→ Page extract
◆ ◆ ◆ ◆

4.3  Oakley’s Representations and Warranties. Oakley hereby represents and warrants to N2T and covenants to and with N2T that at all times during the Term:
 
4.3.1  EXCEPT AS SPECIFICALLY PROVIDED FOR IN THIS AGREEMENT AND EXCEPT FOR NORMAL MAINTENANCE AND REPAIR OR AS REQUIRED BY FAA REGULATIONS AND THE APPLICABLE MANUFACTURER MAINTENANCE PROGRAM, OAKLEY SHALL NOT MAKE ANY NON-SEVERABLE IMPROVEMENTS, ALTERATIONS, ADDITIONS OR REPAIRS TO THE AIRCRAFT WITHOUT N2T’S PRIOR WRITTEN CONSENT, WHICH CONSENT SHALL NOT BE UNREASONABLY WITHHELD OR DELAYED.
 
4.3.2  Oakley shall only use and operate the Aircraft and permit the Aircraft to be used and operated by a third party manager acceptable to N2T (if applicable), in each case (i) in compliance with any and all requirements of the manufacturer and FAA; and (ii) in accordance with any requirement of any insurance issued with respect to the Aircraft.
 
4.3.3  The Aircraft is, and shall at all times remain, the property of N2T, and Oakley shall have no right, title or interest therein except as set forth in this Agreement. Oakley shall, at its expense, protect and defend N2T’s title against all persons claiming against or through Oakley, at all times keeping the Aircraft free from any legal process or encumbrance whatsoever, including, but not limited to, liens, attachments, levies and executions, except for such legal process or encumbrance as are created by or through N2T. Oakley shall give N2T immediate written notice of any such legal process or encumbrance of which Oakley becomes aware.
 
4.3.4  Oakley will only operate and maintain the Aircraft and will only permit the Aircraft to be operated and maintained by a third party manager acceptable to N2T (if applicable), in each case, according to this Agreement, and will only use appropriately certified persons to conduct any maintenance required hereunder.
 
4.3.5  Oakley will, and its use of the Aircraft and the use of the Aircraft by the third party manager acceptable to N2T (if applicable) will, comply with all current and future federal, state or local laws and regulations regarding required security procedures, passenger screening, and any other security and safety requirements applicable to Oakley, the third party manager acceptable to N2T and to Oakley’s use and such third party manager’s use of the Aircraft.
 
ARTICLE 5
USE, LAWFUL INSURED OPERATIONS AND COVENANTS, MAINTENANCE
 
5.1  Use. Oakley shall use the Aircraft solely for its own business purposes for which it is duly authorized and strictly in accordance with the terms of this Agreement and the FARs and will permit (i) a third party manager acceptable to N2T to use the Aircraft solely pursuant to a management agreement acceptable in form and content by N2T; and (ii) affiliates of Oakley and other third parties to lease the Aircraft pursuant to time sharing agreements that comply with the requirements of FAR Section 91.501 and other requirements of the FARs. Oakley will have in its possession, or obtain on behalf of N2T, all licenses and permits required by any federal, state or local governments to operate the Aircraft.

◆ ◆ ◆ ◆

→ Collected data

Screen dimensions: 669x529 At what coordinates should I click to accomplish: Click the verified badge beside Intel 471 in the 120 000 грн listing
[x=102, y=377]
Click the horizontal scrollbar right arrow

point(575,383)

◆ ◆ ◆ ◆

→ Work required
Reproduce the passage of the aircraft agreement excerpt between "4.3.3  The Aircraft is, and" and "Oakley becomes aware.", inclusive. The listing is separate material and has no connection to the aircraft agreement excerpt.

→ Answer for this exercise
4.3.3  The Aircraft is, and shall at all times remain, the property of N2T, and Oakley shall have no right, title or interest therein except as set forth in this Agreement. Oakley shall, at its expense, protect and defend N2T’s title against all persons claiming against or through Oakley, at all times keeping the Aircraft free from any legal process or encumbrance whatsoever, including, but not limited to, liens, attachments, levies and executions, except for such legal process or encumbrance as are created by or through N2T. Oakley shall give N2T immediate written notice of any such legal process or encumbrance of which Oakley becomes aware.